Other neuroimaging findings include leptomeningeal and perivascular enhancement (Fig. 12), mild ventriculomegaly due to communicating hydrocephalus, subdural collections, cortical laminar necrosis, and diffuse brain edema. Over time, parenchymal atrophy ensues [41]. Although non-specific, MR spectroscopy can be useful in assessing inflammatory activity. It may reveal a lactate peak and elevated glutamine/glutamate levels during the acute phase, and show an elevated choline peak with a reduced N-acetylaspartate peak reflecting ongoing tissue destruction [41].Fig. 12. Hemophagocytic lymphohistiocytosis. A 23-year-old female patient with refractory septic shock in the context of hemophagocytic lymphohistiocytosis with predominant CNS manifestations. Genetic testing identified a homozygous variant with uncertain clinical significance in the UNC13D gene, associated with familial HLH. Brain MRI (a and b – axial FLAIR, and c and d – gadolinium-enhanced axial T1) demonstrates bilateral tumefactive, partly confluent, T2-hyperintense cortico-subcortical lesions with heterogeneous patchy enhancement, involving both supra and infratentorial regions. Prominent perivascular enhancement is noted on the centra semiovalia (arrows on c). A frontal ventriculoperitoneal shunt catheter is present
While neurologic manifestations associated with HLH typically arise in the first years of life, patients with CHS who survive into adulthood develop a chronic neurodegenerative disease with progressive cerebral and cerebellar atrophy, dementia, ataxia, autonomic dysfunction, and parkinsonism (7,16).

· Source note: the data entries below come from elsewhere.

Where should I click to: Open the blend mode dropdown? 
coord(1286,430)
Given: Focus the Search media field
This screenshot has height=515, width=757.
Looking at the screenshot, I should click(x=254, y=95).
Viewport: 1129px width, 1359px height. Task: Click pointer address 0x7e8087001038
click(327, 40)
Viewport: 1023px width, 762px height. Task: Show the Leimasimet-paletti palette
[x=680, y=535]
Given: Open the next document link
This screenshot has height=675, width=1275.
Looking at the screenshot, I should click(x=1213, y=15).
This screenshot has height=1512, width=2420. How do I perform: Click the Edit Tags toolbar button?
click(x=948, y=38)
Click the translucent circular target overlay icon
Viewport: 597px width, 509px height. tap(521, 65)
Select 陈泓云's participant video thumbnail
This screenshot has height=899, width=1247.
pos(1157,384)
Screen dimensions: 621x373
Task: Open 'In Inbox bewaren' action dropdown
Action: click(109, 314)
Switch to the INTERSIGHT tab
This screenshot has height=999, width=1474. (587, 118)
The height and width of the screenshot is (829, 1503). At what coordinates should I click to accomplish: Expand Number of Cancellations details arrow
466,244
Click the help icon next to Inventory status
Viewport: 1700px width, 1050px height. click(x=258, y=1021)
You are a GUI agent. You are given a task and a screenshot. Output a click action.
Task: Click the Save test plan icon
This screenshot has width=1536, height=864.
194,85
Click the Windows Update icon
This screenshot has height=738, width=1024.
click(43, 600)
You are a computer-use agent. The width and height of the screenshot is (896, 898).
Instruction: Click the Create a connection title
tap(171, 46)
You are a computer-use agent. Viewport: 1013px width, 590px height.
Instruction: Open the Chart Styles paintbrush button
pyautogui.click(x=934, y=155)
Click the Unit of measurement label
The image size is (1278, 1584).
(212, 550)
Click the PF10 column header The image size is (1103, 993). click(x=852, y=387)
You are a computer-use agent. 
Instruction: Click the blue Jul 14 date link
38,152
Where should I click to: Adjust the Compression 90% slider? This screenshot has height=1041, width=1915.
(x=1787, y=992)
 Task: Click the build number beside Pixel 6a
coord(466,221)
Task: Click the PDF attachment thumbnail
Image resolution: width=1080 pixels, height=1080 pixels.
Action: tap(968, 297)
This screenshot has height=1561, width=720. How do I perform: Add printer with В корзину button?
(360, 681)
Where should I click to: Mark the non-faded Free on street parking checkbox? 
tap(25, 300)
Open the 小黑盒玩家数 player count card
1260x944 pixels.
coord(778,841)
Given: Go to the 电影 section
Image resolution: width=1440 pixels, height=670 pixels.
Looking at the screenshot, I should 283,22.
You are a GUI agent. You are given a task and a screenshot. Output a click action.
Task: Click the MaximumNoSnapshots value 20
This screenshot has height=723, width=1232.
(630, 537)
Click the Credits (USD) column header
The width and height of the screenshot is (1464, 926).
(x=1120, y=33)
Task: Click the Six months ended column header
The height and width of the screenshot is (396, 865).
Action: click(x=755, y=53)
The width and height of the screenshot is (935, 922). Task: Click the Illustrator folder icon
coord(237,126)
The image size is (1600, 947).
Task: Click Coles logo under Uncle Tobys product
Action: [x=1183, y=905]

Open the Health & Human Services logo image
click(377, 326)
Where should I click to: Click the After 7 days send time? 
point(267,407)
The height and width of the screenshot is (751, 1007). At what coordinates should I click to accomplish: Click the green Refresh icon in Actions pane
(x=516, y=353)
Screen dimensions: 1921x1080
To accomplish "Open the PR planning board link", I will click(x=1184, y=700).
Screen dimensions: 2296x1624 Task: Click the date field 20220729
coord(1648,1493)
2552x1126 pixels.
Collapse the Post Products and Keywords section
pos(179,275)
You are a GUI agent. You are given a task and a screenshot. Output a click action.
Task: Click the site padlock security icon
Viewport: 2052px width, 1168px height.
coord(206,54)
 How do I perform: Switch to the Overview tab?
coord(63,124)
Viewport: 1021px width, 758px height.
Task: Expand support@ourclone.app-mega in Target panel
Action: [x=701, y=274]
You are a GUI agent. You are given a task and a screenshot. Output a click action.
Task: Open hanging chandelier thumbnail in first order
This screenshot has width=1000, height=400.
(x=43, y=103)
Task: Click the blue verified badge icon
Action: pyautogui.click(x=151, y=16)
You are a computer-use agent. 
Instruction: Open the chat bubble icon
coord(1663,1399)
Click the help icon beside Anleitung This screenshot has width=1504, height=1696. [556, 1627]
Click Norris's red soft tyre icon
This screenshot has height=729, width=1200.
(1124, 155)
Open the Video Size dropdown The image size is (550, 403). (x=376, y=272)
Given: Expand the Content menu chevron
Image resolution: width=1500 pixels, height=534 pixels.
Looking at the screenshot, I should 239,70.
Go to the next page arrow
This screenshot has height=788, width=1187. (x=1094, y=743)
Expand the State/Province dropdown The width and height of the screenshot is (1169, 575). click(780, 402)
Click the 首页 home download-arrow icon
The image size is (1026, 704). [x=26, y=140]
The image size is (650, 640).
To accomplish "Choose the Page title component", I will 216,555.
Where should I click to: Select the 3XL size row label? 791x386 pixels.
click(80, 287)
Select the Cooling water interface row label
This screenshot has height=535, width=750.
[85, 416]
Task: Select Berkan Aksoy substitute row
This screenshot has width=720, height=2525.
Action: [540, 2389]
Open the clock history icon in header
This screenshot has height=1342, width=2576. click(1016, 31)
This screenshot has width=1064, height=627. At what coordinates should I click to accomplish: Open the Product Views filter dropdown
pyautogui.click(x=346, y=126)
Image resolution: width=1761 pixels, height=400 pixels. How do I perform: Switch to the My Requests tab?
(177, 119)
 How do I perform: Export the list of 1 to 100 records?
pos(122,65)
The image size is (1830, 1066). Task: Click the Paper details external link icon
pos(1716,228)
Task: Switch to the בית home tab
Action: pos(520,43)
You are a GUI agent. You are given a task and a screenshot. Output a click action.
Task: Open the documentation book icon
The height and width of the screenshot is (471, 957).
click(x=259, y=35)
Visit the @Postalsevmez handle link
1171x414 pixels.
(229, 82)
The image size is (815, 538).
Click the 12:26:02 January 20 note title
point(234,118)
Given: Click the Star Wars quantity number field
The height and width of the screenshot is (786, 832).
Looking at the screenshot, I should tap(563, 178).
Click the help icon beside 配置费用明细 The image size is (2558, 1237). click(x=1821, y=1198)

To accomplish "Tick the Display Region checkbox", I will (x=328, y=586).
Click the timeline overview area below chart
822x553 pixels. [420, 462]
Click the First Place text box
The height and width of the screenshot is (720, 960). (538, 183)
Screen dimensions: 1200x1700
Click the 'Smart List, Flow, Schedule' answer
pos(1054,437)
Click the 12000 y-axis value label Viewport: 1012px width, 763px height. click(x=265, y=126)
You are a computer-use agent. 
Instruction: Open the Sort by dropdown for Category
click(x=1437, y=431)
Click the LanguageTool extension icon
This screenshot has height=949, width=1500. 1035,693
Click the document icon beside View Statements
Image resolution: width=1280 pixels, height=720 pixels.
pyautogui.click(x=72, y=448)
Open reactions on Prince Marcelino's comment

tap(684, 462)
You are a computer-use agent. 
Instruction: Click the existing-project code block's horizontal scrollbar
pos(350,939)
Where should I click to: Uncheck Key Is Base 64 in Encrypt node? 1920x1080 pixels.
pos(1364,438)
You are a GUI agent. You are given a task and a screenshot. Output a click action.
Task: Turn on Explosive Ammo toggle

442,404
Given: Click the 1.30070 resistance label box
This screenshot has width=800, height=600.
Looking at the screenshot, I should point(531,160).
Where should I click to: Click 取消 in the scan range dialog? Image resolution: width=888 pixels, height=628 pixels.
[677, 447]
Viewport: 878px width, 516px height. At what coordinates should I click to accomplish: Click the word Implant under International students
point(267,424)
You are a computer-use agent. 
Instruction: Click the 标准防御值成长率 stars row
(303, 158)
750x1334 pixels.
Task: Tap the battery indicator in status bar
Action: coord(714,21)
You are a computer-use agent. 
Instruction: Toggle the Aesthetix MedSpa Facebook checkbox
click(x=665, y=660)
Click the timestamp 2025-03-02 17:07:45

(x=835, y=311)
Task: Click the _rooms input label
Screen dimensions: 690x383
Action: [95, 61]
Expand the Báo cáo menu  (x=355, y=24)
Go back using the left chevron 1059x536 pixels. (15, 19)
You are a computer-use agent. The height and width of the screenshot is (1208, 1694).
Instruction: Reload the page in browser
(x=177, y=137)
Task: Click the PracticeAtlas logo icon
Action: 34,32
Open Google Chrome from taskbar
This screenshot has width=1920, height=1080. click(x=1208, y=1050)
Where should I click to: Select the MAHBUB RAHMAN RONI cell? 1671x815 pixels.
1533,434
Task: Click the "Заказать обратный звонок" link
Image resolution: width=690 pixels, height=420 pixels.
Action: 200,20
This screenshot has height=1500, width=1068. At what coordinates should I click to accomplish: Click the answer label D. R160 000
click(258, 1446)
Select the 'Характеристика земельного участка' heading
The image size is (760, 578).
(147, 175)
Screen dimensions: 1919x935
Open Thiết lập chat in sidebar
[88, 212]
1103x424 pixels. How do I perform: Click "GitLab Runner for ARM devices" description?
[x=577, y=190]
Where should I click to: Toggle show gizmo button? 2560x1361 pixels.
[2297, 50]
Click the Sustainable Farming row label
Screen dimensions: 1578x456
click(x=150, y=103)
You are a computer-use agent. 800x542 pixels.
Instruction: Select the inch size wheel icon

X-linked lymphoproliferative disease type 1 (XLP1) is an X-linked recessive disorder of immune dysregulation with susceptibility to Epstein-Barr virus (EBV) infection and lymphoproliferative conditions caused by pathogenic variants in the SH2D1A gene, which encodes the signaling lymphocyte activation molecule associated protein (SAP) expressed in T cells, NK cells, and invariant NK cells [1, 16, 42].
Affected males usually present with clinical and immunologic features triggered by EBV infection including fulminant mononucleosis, HLH, hypogammaglobulinemia, and lymphoma. Rarer manifestations include bone marrow failure with aplastic anemia, and CNS vasculitis [1, 16, 42]. Median age at presentation is 3–4 years, and only about half of the patients survive into adulthood [42].
CNS vasculitis is mostly found in association with EBV infection, but it can also occur in its absence [16, 42, 43] (Fig. 13). Most cases of vasculitis occur in late childhood and adolescence, with a median age of 16 years [42]. Despite immunosuppression, the prognosis of XLP1-related CNS vasculitis is usually poor [42]. Yet, hematopoietic stem cell transplant (HSCT) can be curative, even in patients with CNS involvement [16].Fig. 13X-linked lymphoproliferative disease type 1. A 16-year-old male with behavioral changes and a history of intestinal Burkitt lymphoma resected two years earlier. Brain MRI (a to d – axial FLAIR, e to h – gadolinium-enhanced axial T1, and i and j – axial SWAN) shows multifocal edematous supra and infratentorial lesions, predominantly affecting the cortico-subcortical regions, with heterogeneous enhancement and some hemorrhagic foci. (k) No abnormalities were detected in the 3D reconstruction of the TOF MR angiography. Despite the bithalamic involvement with hemorrhage, also seen in parainfectious ANE (Fig. 11), the progressive clinical course (not depicted), presence of multiple asymmetric cortico-subcortical lesions, intense enhancement, and sparing of the internal and external capsules, and medial temporal regions are, in this case, more consistent with CNS vasculitis. This diagnosis was confirmed by brain biopsy, which excluded lymphoma
While CNS vasculitis is not uncommon in XLP1, it is rarely found in patients with X-linked lymphoproliferative disease type 2 (XLP2), which results from mutations in the XIAP gene [7].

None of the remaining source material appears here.